The New Orleans Whores
The San Francisco Packers
The Denver Faunlets
The California Ballot Referenda
The Miami Relatives
The Utah Spazz
The Seattle Seamen
The Green Bay Shih-Tzus
The Florida Absentees
The Boston Fighting Blackamoors
The Houston Frottage
The Washington Indian Savages
The New York Jews
The Oklahoma Bombers
The Detroit Puke
The St. Louis Stiffs
The Nashville Crybabies
The Iowa Caucuses
The Portland Spoilers
The North Adams (Mass.) Internet Incubators
The Dallas Shoppers

Finally, our thirst for physical fitness and unbridled sloth can be quenched by the same drink. Minnesota-based Gluek Brewing Company recently announced the creation of Hard E, an alcoholic energy drink. Company officials hope the drink will catch on with twenty-somethings looking to enjoy the buzz of a fine malt liquor without the mushmouthed grogginess that usually comes with it. The drink should provide great convenience for those who already achieve the same effect by mixing uppers and downers with Elvis-like precision. Now if they could just invent crack that didn't make us want to blow our dealer for $20.

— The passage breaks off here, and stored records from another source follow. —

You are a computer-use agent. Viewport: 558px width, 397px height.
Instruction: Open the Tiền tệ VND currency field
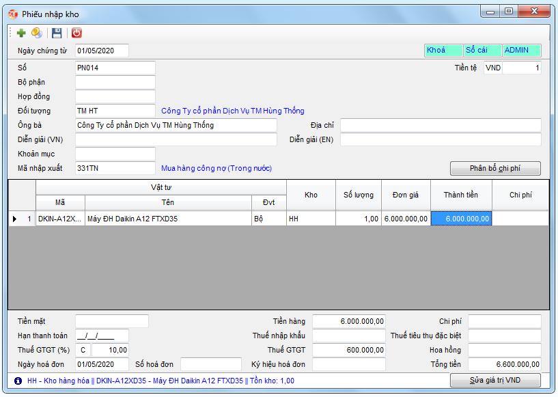click(x=493, y=68)
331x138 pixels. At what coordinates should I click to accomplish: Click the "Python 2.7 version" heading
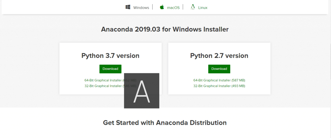219,56
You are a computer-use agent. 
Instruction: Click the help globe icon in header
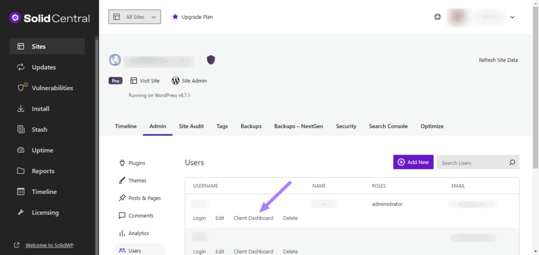437,17
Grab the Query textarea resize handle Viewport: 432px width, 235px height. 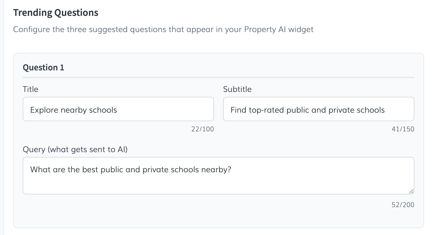411,192
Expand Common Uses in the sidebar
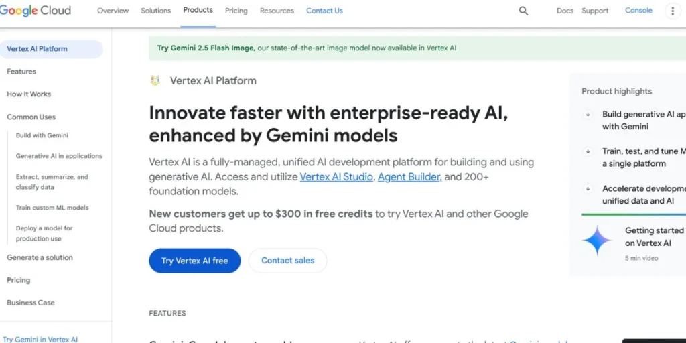The height and width of the screenshot is (343, 686). click(31, 117)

E-commerce just got a new lease on life. Rona Barrett, the legendary multimedia journalist who showed that in this business you have to be able to write both flack-approved news flashes and full-blown puff pieces, has finally come back from the hiatus she took after "30 years of presenting the true picture behind the Hollywood headlines." And this time the celebrity supersleuth whose list of discoveries includes "Jimmy Dean, Natalie Wood, Elvis Presley, Bobby Darin, Fabian, Frankie Avalon, The Rolling Stones, The Beatles, etc., etc." has something besides just The Truth to hawk — lavender-based anti-aging creams created on Rona's own organic farm. "As many people know, I love uncovering new discoveries," Barrett notes, showing some of the Menckenesque phrasing that made her such a hit with Good Morning America audiences, "and so I am thrilled to re-enter public life by introducing new quality lavender products to the world and joining in a resurgence of the plant's healthful benefits and popularity." Think anti-aging creams ($116.00 per ounce) hit the online shopping demo at, well, only an oblique angle? Well they told Jeff Bezos Americans weren't reading books anymore, and look where he is. Or actually, don't look where he is. We're a little disappointed that a lavender-identified site doesn't have a more openly gay appeal, but we're happy to have the author of the "best selling intimate autobiography, Miss Rona" back, and not just because we're looking forward to the weekly "Rona Report" scheduled to begin next month. This is shaping up to be a blue Christmas all around, and whatever it takes to put a little pink back into the sallow complexion of online shopping, we'll take two!